▸ **DOSTARCZONY TEKST**
######

Gwiazdy"Mój mąż zarabia 2800 zł. Jestem załamana". Internautka pyta o radę

"Mój mąż zarabia 2800 zł. Jestem załamana". Internautka pyta o radę

Ona zarabia 4500 zł, on sporo mniej. Zamiast myśleć o podwyżce, cieszy się z tego, co ma. W przeciwieństwie do niej. Co powinna zrobić – rozwieść się czy zaakceptować, że mąż nie ma takich ambicji jak ona? Gdy zapytała o radę, została skrytykowana. "Szkoda chłopa" – piszą internauci.

"Mój mąż zarabia 2800 zł. Jestem załamana". Internautka pyta o radę
Źródło zdjęć: © Shutterstock.com

– Mamy z mężem po 30 lat. Zarabiam różnie, w granicach 4-4,5 tys. zł. Mój mąż obecnie 2,8 tys. zł co miesiąc i nie zanosi się na więcej. Jest kierownikiem i zarabia tylko tyle. Jestem załamana – pisze zrezygnowana użytkowniczka forum Kafeteria. Ma żal do męża, że mieszkają w starym dwupokojowym mieszkaniu na kredyt, jeżdżą starym samochodem. Jemu to nie przeszkadza, ale ona nieustannie porównuje się do znajomych, którym, po prostu, żyje się lepiej.

30-latka nie wie, jak dotrzeć do męża. Gdy porusza ten temat, on odpowiada, że powinna zacząć doceniać to, co ma. Odkłada decyzję o macierzyństwie, bo boi się, że nie poradzą sobie finansowo po narodzinach dziecka. – Jak facetem ruszyć? – pyta internautka.

Choć zaznaczyła, że potrzebuje porady, nie krytyki, to właśnie takie komentarze – nieżyczliwe i drwiące – pojawiły się pod jej wpisem. Większość internautów stanęła po stronie jej męża. Zgodnie stwierdzili, że rzeczywiście powinna przewartościować pewne kwestie i docenić to, co ma – w końcu 7 tys. zł miesięcznie dla dwóch osób to kwota, o której wielu może jedynie pomarzyć.

######

▸ **PRZEKAZANE INFORMACJE**
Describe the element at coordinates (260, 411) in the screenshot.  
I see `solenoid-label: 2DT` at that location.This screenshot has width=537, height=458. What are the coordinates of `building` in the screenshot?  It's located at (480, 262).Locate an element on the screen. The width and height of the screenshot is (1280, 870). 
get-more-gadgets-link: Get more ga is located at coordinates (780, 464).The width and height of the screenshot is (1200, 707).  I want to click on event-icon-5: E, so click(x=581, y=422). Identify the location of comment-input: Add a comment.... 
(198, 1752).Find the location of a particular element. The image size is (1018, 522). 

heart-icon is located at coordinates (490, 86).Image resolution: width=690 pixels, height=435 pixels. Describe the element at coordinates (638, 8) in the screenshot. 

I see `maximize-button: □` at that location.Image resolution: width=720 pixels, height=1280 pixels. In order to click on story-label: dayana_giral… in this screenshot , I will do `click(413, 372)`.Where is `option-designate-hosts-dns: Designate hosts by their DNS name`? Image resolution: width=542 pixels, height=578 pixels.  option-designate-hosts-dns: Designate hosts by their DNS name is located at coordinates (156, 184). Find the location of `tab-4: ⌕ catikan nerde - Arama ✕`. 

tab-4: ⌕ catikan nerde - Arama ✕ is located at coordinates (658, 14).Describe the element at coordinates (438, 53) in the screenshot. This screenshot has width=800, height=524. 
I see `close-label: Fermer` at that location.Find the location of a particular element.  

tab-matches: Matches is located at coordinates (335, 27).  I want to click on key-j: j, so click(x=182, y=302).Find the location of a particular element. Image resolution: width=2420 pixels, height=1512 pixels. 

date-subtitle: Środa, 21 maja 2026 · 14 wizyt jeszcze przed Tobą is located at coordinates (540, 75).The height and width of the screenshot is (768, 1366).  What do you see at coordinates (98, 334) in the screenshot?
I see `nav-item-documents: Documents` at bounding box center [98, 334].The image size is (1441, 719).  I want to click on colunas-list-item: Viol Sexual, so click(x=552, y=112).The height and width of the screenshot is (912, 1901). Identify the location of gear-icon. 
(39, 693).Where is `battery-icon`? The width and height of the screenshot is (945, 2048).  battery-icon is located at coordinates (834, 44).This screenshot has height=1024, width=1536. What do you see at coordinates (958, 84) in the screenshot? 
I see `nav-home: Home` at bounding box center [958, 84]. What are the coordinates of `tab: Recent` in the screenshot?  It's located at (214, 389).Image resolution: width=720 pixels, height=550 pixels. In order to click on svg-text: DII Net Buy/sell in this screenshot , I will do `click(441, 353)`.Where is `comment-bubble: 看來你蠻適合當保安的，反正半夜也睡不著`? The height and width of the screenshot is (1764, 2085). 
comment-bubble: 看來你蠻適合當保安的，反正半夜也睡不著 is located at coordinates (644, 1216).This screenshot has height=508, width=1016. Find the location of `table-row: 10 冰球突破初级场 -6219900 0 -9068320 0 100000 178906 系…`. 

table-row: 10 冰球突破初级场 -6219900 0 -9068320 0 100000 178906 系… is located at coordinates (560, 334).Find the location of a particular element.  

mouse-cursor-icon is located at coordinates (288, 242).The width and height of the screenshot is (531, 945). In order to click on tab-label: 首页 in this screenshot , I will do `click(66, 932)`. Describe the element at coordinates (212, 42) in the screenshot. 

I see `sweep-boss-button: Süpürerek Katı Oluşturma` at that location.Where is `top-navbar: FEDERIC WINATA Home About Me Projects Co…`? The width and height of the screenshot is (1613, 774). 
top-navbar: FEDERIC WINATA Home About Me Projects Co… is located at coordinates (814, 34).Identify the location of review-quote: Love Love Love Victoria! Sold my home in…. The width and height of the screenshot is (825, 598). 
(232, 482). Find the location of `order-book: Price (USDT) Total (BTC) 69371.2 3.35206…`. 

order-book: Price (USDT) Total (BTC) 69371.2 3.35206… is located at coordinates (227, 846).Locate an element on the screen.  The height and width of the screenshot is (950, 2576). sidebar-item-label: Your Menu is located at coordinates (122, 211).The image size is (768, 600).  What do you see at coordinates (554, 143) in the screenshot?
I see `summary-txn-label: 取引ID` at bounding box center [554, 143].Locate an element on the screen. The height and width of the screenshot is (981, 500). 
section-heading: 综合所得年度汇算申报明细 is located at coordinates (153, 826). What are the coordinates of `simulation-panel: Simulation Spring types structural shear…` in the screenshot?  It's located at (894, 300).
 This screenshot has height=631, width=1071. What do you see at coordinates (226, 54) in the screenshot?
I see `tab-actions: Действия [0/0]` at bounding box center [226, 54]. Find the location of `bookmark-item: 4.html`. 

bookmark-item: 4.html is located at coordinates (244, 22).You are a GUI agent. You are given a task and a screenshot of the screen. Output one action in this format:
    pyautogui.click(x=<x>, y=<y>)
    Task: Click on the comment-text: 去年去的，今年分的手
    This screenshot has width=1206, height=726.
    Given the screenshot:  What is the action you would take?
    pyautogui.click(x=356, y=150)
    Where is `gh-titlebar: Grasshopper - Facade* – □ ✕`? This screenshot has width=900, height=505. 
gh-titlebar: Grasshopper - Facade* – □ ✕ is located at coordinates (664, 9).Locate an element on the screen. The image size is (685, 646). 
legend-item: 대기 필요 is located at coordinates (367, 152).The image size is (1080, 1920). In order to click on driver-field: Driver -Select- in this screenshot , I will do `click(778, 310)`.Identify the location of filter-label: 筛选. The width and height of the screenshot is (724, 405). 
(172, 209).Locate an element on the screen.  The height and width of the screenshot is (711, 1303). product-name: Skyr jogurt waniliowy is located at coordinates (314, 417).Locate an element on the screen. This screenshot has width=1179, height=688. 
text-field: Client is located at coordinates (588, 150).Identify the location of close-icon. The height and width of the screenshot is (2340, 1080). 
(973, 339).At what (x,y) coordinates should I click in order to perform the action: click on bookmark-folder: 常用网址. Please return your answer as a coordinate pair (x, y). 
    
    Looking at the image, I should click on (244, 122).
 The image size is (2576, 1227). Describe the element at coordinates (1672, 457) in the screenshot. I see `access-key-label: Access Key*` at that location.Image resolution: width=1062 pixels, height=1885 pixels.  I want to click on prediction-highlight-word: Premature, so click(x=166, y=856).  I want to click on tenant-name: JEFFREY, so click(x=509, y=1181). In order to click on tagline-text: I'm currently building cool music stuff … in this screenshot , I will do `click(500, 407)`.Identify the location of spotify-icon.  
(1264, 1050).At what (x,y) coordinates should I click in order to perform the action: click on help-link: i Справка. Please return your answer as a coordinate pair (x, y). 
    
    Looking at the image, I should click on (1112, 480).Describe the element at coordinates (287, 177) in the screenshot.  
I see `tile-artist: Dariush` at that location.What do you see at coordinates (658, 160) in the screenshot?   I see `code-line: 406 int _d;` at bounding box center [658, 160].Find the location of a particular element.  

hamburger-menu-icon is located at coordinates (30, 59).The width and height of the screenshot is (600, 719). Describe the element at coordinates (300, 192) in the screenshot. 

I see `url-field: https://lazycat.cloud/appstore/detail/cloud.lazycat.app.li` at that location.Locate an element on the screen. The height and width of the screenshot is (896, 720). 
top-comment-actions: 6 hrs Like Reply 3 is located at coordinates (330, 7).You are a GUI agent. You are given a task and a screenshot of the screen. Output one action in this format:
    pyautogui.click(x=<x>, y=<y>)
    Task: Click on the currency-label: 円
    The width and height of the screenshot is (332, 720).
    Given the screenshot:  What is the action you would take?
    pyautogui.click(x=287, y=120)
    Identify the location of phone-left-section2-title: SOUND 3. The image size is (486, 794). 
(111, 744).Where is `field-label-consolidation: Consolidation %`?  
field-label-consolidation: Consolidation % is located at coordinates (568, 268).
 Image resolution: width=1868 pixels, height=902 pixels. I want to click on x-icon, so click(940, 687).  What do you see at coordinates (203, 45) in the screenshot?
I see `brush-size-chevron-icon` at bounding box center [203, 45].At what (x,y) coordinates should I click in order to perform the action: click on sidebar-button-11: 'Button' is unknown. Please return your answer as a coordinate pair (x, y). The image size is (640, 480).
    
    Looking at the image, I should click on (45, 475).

######

▸ **POLECENIE 1**
Czy możesz ponownie przytoczyć fragment tekstu o zarobkach męża, który otwierają słowa zawierające „30-latka nie wie, jak”, a zamykają „może jedynie pomarzyć.”, zamieniając w nim „30-latka” na „trzydziestolatka”?
▸ **POLECENIE 2**
Czy możesz poprowadzić dalej tekst o zarobkach męża, zaczynając zaraz po jego ostatnim zdaniu?

▸ **POLE ODPOWIEDZI 1**
trzydziestolatka nie wie, jak dotrzeć do męża. Gdy porusza ten temat, on odpowiada, że powinna zacząć doceniać to, co ma. Odkłada decyzję o macierzyństwie, bo boi się, że nie poradzą sobie finansowo po narodzinach dziecka. – Jak facetem ruszyć? – pyta internautka.

Choć zaznaczyła, że potrzebuje porady, nie krytyki, to właśnie takie komentarze – nieżyczliwe i drwiące – pojawiły się pod jej wpisem. Większość internautów stanęła po stronie jej męża. Zgodnie stwierdzili, że rzeczywiście powinna przewartościować pewne kwestie i docenić to, co ma – w końcu 7 tys. zł miesięcznie dla dwóch osób to kwota, o której wielu może jedynie pomarzyć.

▸ **POLE ODPOWIEDZI 2**
Kilka osób nazwało ją materialistką, która myśli wyłącznie o pieniądzach i powinna poszukać szczęścia u boku innego mężczyzny – takiego, który zapewni jej sielankowe życie w pałacu. Pod postem pojawiły się również historie kobiet, których domowe budżety są znacznie niższe od budżetu autorki, a jednak potrafią cieszyć się życiem, jeździć na wakacje, czasem nawet wychowywać dzieci.

Niektórzy napisali wprost, że jest niewdzięczna – w końcu mogła trafić na męża alkoholika lub damskiego boksera. Trochę tak, jakby kobiecie nie wypadało mierzyć wysoko i mieć ambicji. Jakby musiała się wstydzić tego, że chce żyć na satysfakcjonującym – dla niej oczywiście – poziomie. – Jesteś chora – skwitował internauta.

W dyskusji pojawiły się głosy, że być może autorka postu i jej mąż mają inne spojrzenie na świat i każde z nich oczekuje od życia czegoś innego. Jeśli przeszkadza jej, że mąż nie ma większych ambicji – nie zmieni go. Może jedynie sama zawalczyć o swoją karierę, by zarabiać więcej, kupić wymarzony samochód, wyremontować lub kupić nowe mieszkanie.

"Wiele osób chciałoby mieć takie problemy, jak ty", "facet powinien uwolnić się od takiej hieny", "nie masz na co narzekać" – piszą forumowicze. Nie podoba im się, że autorka nie jest zadowolona ze swojego standardu życia i chciałaby czegoś więcej. Wpędzają ją w poczucie wstydu. Ale nie wszyscy.

– Tutaj chodzi o ambicje. To, że ktoś zarabia 2000 zł, jest z tego zadowolony, rodzi dzieci, mieszka w wynajmowanym mieszkaniu i dla niego to dużo – ekstra, ale nie znaczy, że każdy odczuwa to identycznie – pisze Edyta, jedna z osób biorących udział w dyskusji. Ona i jej mąż zarabiają ok. 13 tys. zł miesięcznie, nie mają dzieci. Kobieta nie ukrywa, że chce zarabiać więcej. Nie dlatego, że jest materialistką czy "pustą lalką". Po prostu – pracuje i chce być godnie wynagradzana. Takie podejście to jednak rzadkość.

Masz newsa, zdjęcie lub filmik? Prześlij nam przez dziejesie.wp.pl

Wybrane dla Ciebie

Komentarze (969)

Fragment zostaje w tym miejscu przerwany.